- [SOAL LATIHAN 1]
Susun baris-baris catatan di bawah menjadi tabel Markdown berkolom "Nomor" dan "Baris", dengan baris kosong dilewati. Mulailah dari awal catatan dan berhentilah setelah baris yang memuat "tap(77, 79)".

- [TEKS KUTIPAN]

☆ ☆ ☆

Sakau dan Ngamuk Kepada Ibu, Simak Kisah Anak Pecandu Narkoba yang Ingin Insyaf
Sz, 16 tahun salah seorang yang yang merasakan bahayanya narkoba. Ia bahkan sempat ngamuk kepada ibunya karena tak diberi uang untuk membeli sabu.
Penulis: Christoper Desmawangga | Editor: Rita Noor Shobah
TRIBUNKALTIM.CO, SAMARINDA - "Narkoba merusak mu" bukan hanya sekedar jargon kampanye anti narkoba. Namun ungkapan ini benar adanya, dan terjadi di Samarinda, Kalimantan Timur.
Selain tubuh menjadi rusak, pikiran, serta akal sehat pun jadi rusak. Bahkan, orangtua yang seharusnya dihormati, dan dilindungi, jadi korban dari narkoba.
Tribunkaltim.co bertemu dengan seorang anak berusia 16 tahun berinisial Sz di kantin Polsek Samarinda Kota, jalan Bhayangkara, Kamis (18/4/2019) siang tadi.
Anak tersebut tampak berbadan kurus, dan seperti tidak memiliki gairah untuk hidup. Di meja kantin tempat anak itu berada, terdapat secarik kertas bertuliskan tangan dengan tinta hitam.

☆ ☆ ☆

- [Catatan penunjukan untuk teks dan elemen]
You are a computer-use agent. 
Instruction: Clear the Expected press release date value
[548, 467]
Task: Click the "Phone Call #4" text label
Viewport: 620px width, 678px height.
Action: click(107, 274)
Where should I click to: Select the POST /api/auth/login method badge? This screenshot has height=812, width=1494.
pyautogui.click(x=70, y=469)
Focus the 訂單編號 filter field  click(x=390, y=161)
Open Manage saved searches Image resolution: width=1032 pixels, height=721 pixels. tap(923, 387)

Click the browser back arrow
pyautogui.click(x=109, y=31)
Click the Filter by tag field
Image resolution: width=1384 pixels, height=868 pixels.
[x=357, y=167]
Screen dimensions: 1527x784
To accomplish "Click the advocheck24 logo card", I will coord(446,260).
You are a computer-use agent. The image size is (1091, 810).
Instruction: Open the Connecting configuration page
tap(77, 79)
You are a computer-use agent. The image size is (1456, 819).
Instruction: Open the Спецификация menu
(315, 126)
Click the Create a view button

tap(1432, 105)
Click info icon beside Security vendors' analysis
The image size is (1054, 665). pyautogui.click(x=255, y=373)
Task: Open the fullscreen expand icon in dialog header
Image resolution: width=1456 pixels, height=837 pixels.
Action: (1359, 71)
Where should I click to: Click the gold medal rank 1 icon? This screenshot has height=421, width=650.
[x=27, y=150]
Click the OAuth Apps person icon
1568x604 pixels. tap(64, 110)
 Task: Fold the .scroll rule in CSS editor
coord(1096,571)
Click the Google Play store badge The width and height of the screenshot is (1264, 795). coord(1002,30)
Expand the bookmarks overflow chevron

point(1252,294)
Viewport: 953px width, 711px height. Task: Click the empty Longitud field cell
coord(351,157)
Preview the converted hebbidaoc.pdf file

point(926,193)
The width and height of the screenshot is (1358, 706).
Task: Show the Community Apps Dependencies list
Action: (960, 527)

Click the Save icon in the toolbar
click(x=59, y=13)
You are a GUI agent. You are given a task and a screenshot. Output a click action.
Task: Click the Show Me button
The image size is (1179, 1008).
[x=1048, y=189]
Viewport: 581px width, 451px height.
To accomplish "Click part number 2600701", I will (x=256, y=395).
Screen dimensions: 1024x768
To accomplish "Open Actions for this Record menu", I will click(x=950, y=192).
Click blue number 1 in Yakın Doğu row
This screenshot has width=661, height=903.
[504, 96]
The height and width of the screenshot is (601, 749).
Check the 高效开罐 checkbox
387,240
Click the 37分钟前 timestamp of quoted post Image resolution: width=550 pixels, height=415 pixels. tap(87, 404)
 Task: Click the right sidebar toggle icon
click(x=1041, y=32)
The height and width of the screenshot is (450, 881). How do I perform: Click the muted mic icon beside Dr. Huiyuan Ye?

☆ ☆ ☆

- [SOAL LATIHAN 2]
Teruskan teks berita tentang remaja pecandu narkoba di Samarinda itu, dimulai setelah kalimat terakhir yang tercantum.

- [JAWABAN LATIHAN 1]
| Nomor | Baris |
|---|---|
| 1 | You are a computer-use agent.  |
| 2 | Instruction: Clear the Expected press release date value |
| 3 | [548, 467] |
| 4 | Task: Click the "Phone Call #4" text label |
| 5 | Viewport: 620px width, 678px height. |
| 6 | Action: click(107, 274) |
| 7 | Where should I click to: Select the POST /api/auth/login method badge? This screenshot has height=812, width=1494. |
| 8 | pyautogui.click(x=70, y=469) |
| 9 | Focus the 訂單編號 filter field  click(x=390, y=161) |
| 10 | Open Manage saved searches Image resolution: width=1032 pixels, height=721 pixels. tap(923, 387) |
| 11 | Click the browser back arrow |
| 12 | pyautogui.click(x=109, y=31) |
| 13 | Click the Filter by tag field |
| 14 | Image resolution: width=1384 pixels, height=868 pixels. |
| 15 | [x=357, y=167] |
| 16 | Screen dimensions: 1527x784 |
| 17 | To accomplish "Click the advocheck24 logo card", I will coord(446,260). |
| 18 | You are a computer-use agent. The image size is (1091, 810). |
| 19 | Instruction: Open the Connecting configuration page |
| 20 | tap(77, 79) |

- [JAWABAN LATIHAN 2]
Setelah diamati, ternyata kertas tersebut merupakan surat pernyataan berisi kesanggupannya untuk tidak lagi menggunakan narkotika jenis sabu.
Kendati terlihat seperti anak yang pendiam, namun anak yang tinggal di jalan M Said itu tampak lancar menjawab pertanyaan yang dilontarkan kepadanya.
Tanpa canggung, anak tersebut menjelaskan jika dirinya telah tiga hari berada di tahanan Polsek Samarinda Kota, sejak Senin (15/4/2019) lalu.
Setelah ditelusuri lebih dalam, anak tersebut masuk ke tahanan bukan karena kasus kasus narkotika, namun karena sering ngamuk kepada ibunya. Anak ini kerap mengamuk kepada ibunya ketika tidak diberi uang.
Parahnya lagi, anak ini meminta uang untuk membeli sabu, guna dikonsumsi bersama teman-temannya.
Bahkan, saking seringnya membeli sabu, dirinya punya tempat langganan membeli sabu.
"Tapi saya tidak mukul ibu, hanya saja saya marah kalau ibu tidak beri uang. Iya, uangnya memang untuk beli sabu.
Kalau tidak dikasih uang, saya cari pinjaman ke keluarga lain," ucapnya, Kamis (18/4/2019).
Sz sendiri telah putus sekolah sejak kelas II SD. Sebelum mengenal sabu setahun terakhir ini, dirinya telah lebih dahulu mengenal lem untuk dihirup.
Akibat salah pergaulan, dirinya pun terjerumus menjadi pecandu narkoba.
Sejumlah upaya telah dilakukan oleh ibunya, bahkan dirinya telah menjalani masa rehabilitasi di Balai rehab BNN Tanah Merah selama empat bulan.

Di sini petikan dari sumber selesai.